---------- Supplied material
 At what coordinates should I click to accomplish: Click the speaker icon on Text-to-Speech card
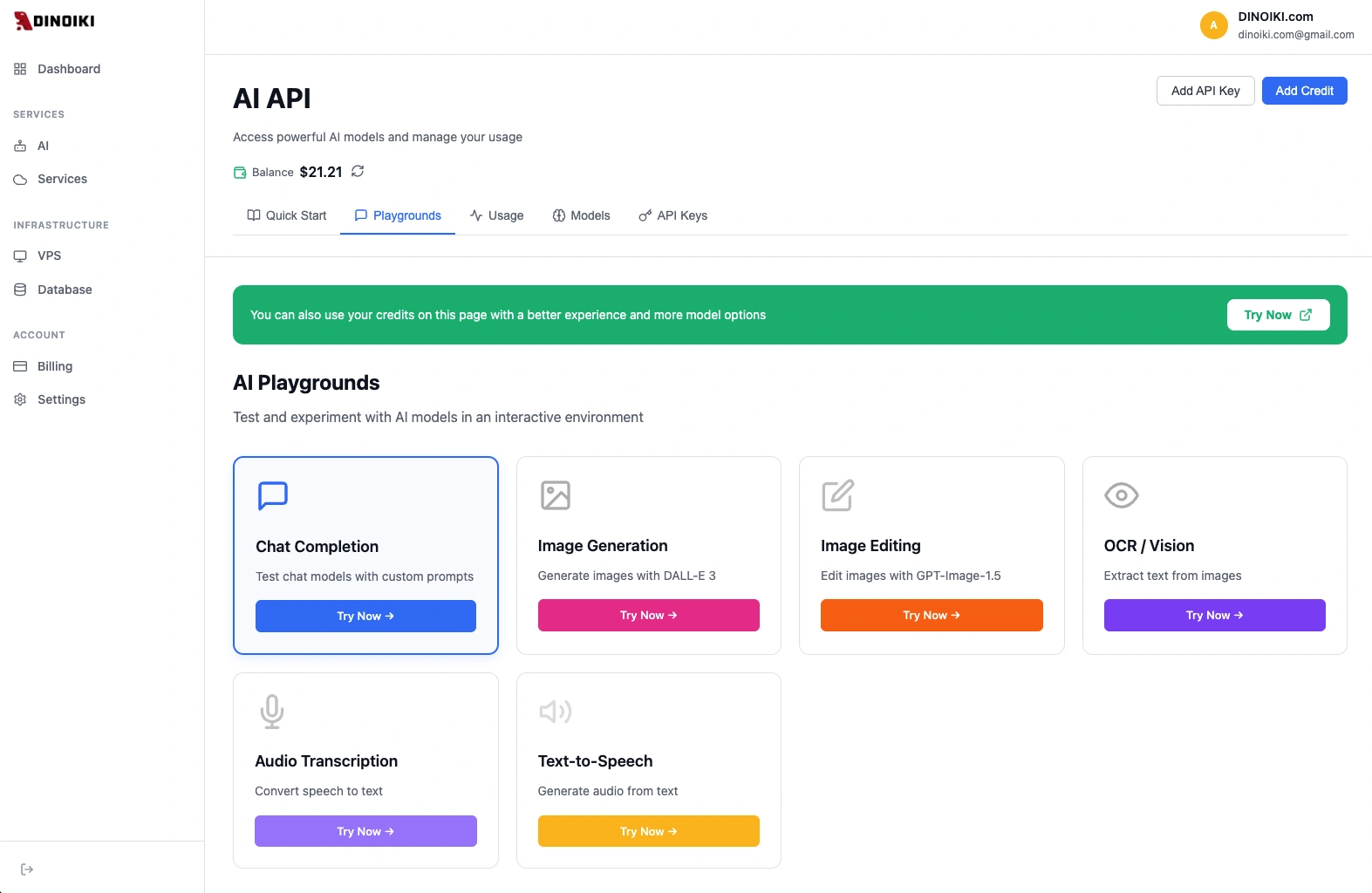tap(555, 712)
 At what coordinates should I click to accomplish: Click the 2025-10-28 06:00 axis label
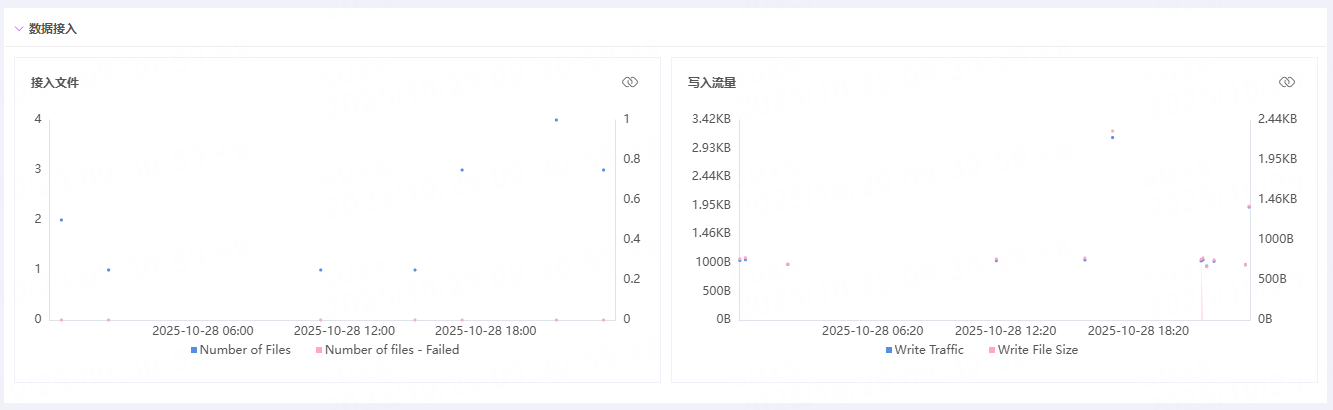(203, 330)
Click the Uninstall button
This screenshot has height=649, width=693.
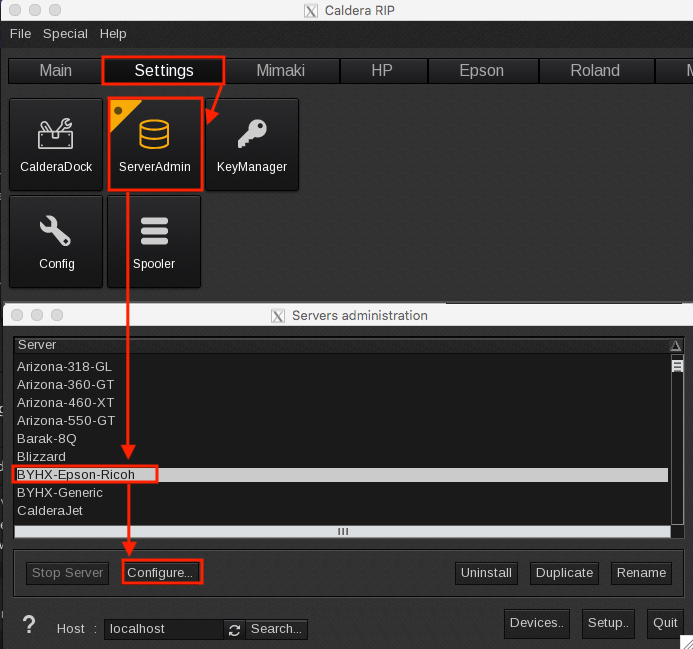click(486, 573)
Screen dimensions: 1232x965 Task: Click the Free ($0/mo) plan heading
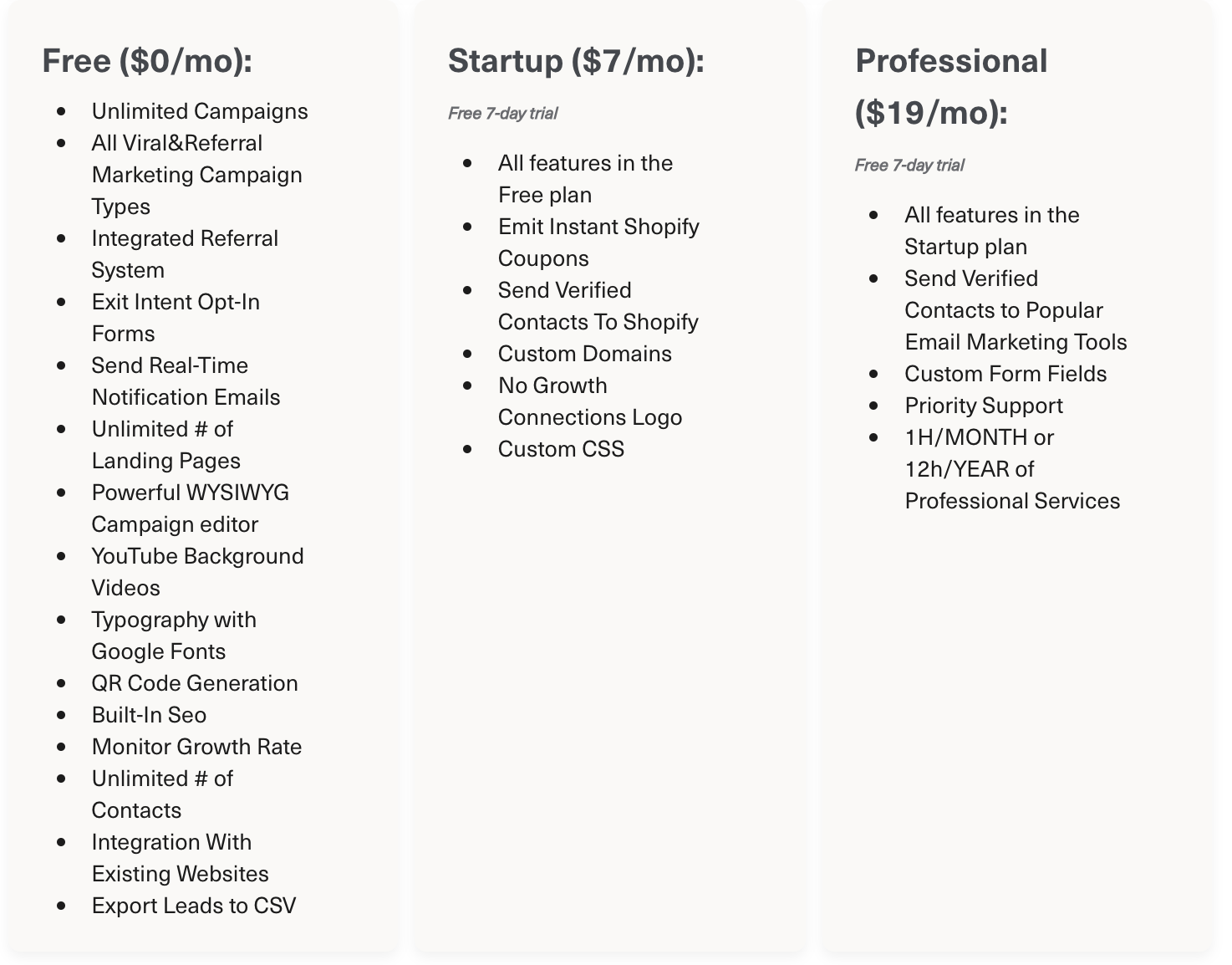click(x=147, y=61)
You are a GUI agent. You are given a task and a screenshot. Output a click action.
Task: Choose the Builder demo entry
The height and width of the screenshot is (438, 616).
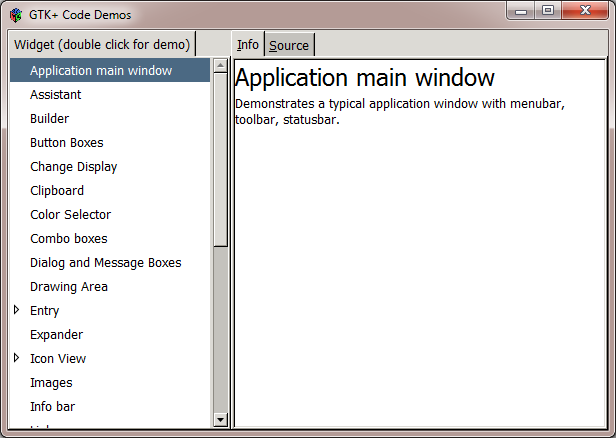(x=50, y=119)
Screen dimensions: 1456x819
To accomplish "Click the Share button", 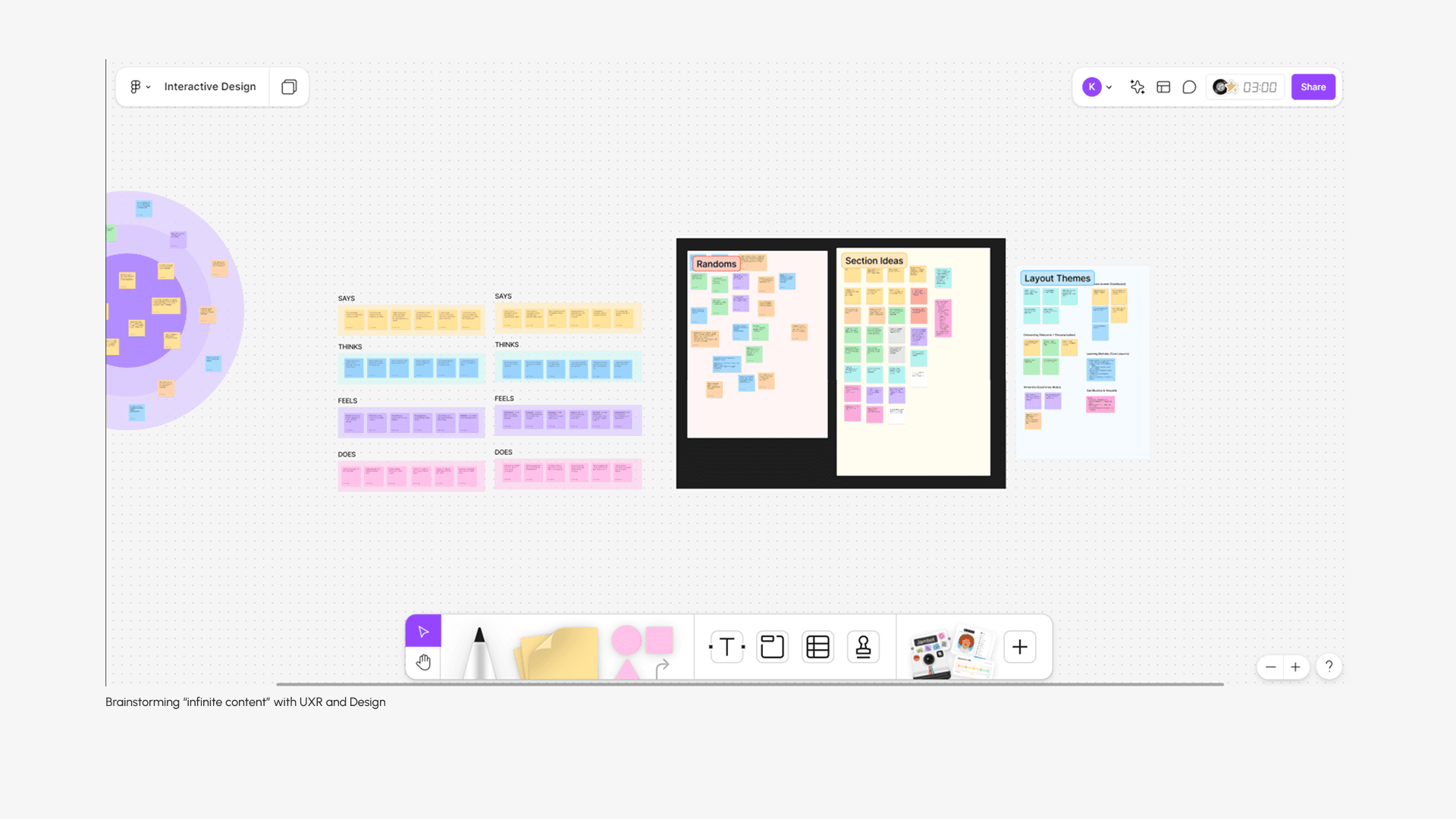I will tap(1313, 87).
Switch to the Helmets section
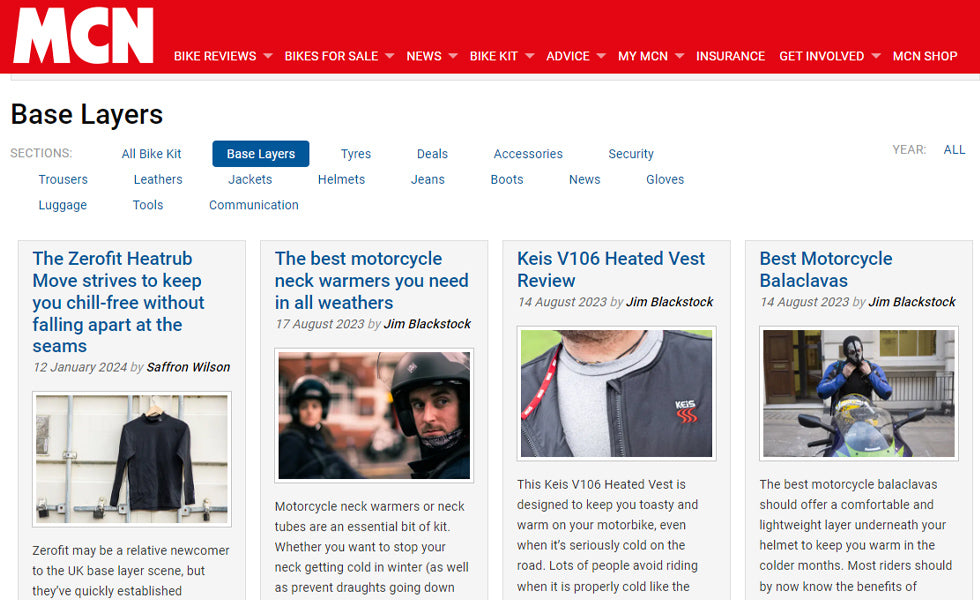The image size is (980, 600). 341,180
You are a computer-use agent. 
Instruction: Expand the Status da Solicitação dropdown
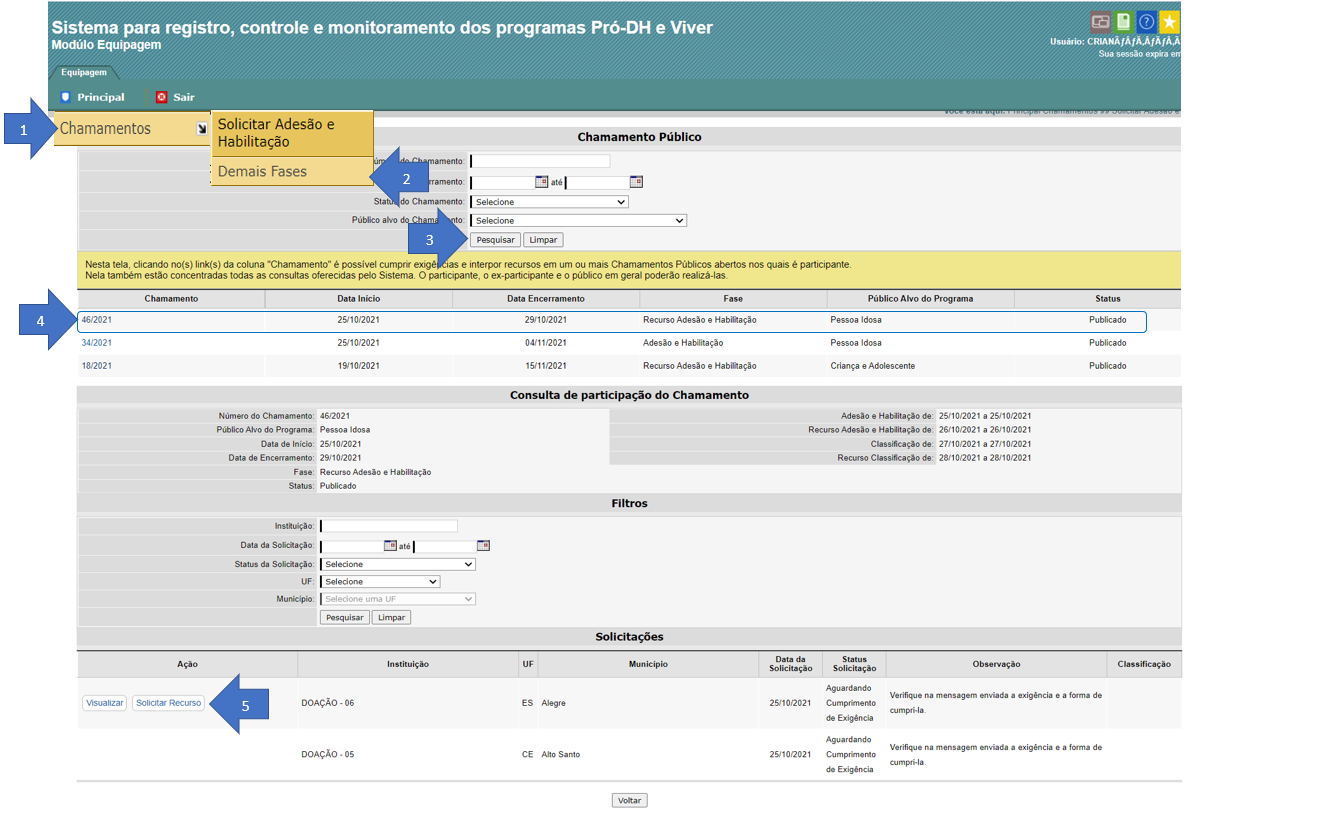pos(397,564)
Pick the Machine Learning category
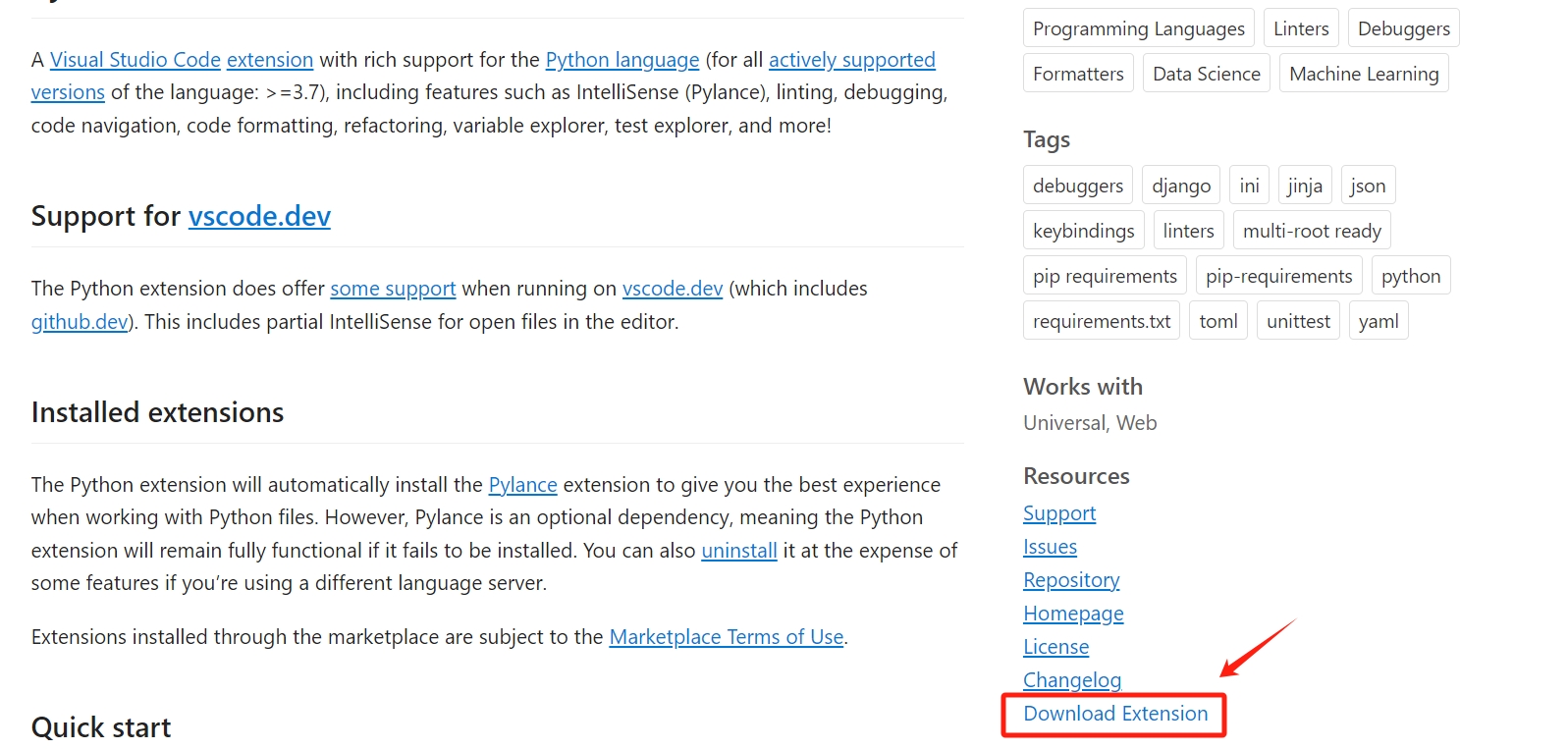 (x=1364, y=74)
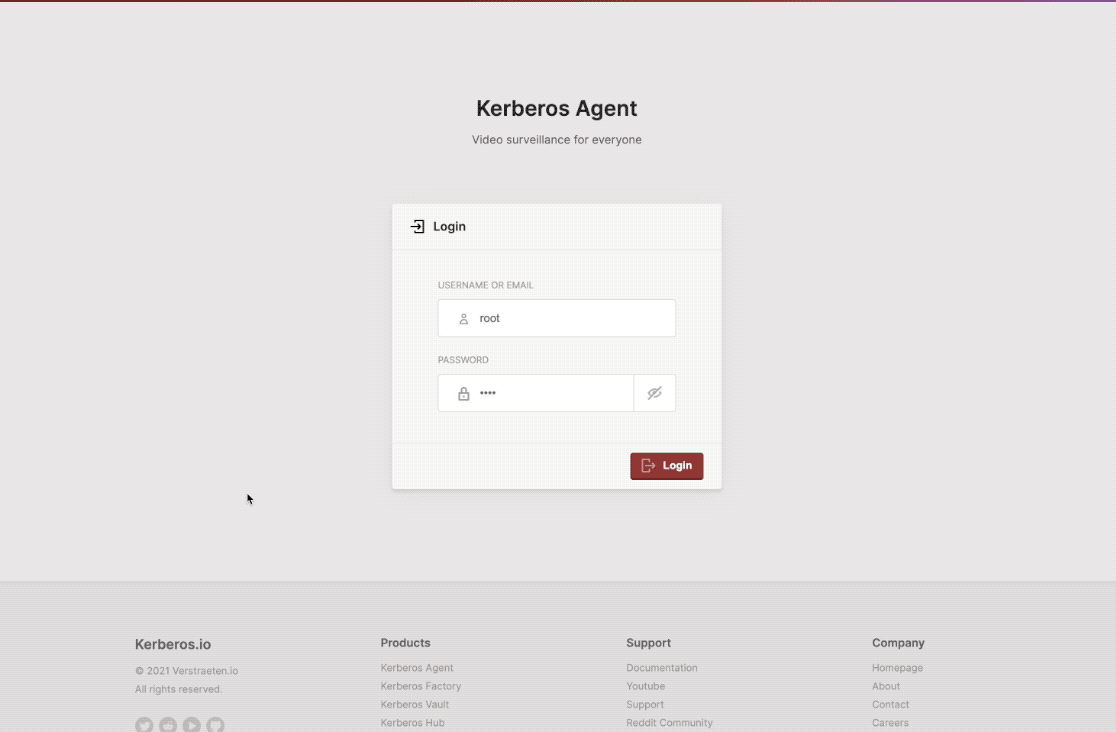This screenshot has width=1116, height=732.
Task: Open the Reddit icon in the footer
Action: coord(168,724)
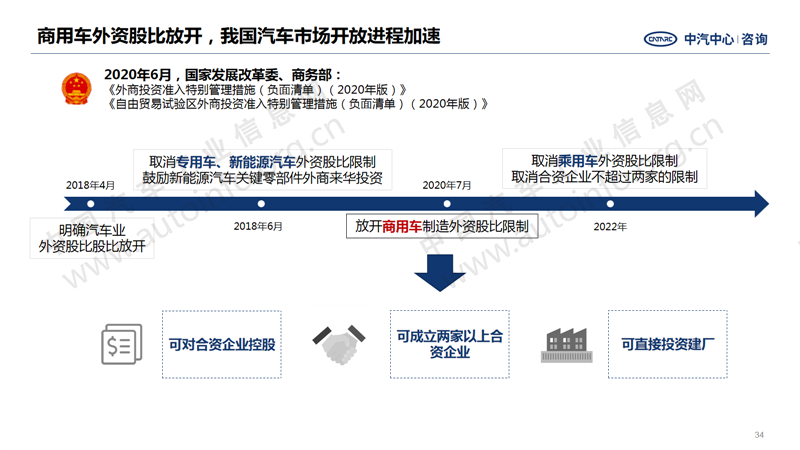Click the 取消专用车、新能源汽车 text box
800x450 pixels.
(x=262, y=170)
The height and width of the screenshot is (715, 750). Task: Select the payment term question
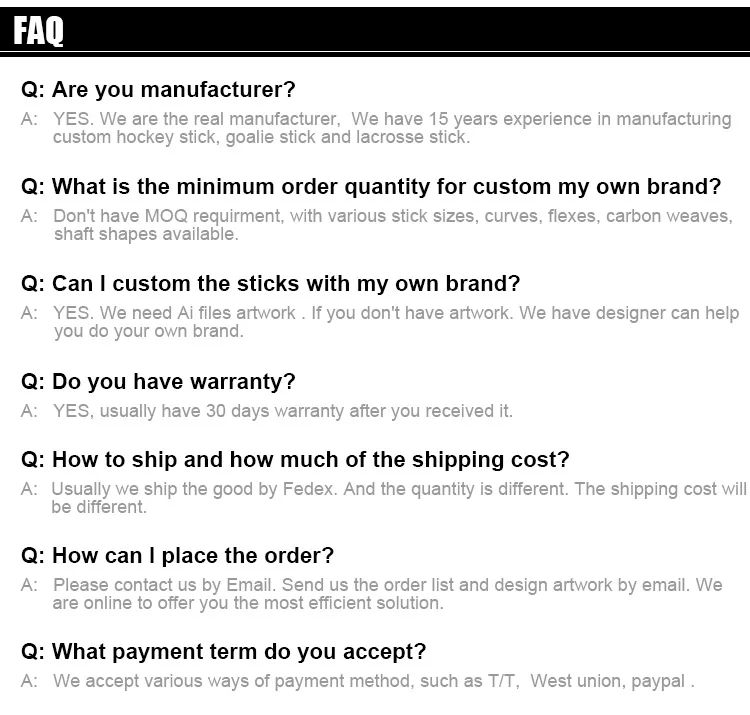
--------------------
- Goal
Rewrite the lines from the start of the records through the line containing "click(x=147, y=61)", both ends included, as a numbered list with blank lines omitted. Leave the pictures out of the answer.

- Response to the exercise
1.  At what coordinates should I click to accomplish: Click the speaker icon on Text-to-Speech card
2. tap(555, 712)
3.  At what coordinates should I click to accomplish: Click the 2025-10-28 06:00 axis label
4. (203, 330)
5. Click the Uninstall button
6. This screenshot has height=649, width=693.
7. click(486, 573)
8. Screen dimensions: 1232x965 Task: Click the Free ($0/mo) plan heading
9. click(x=147, y=61)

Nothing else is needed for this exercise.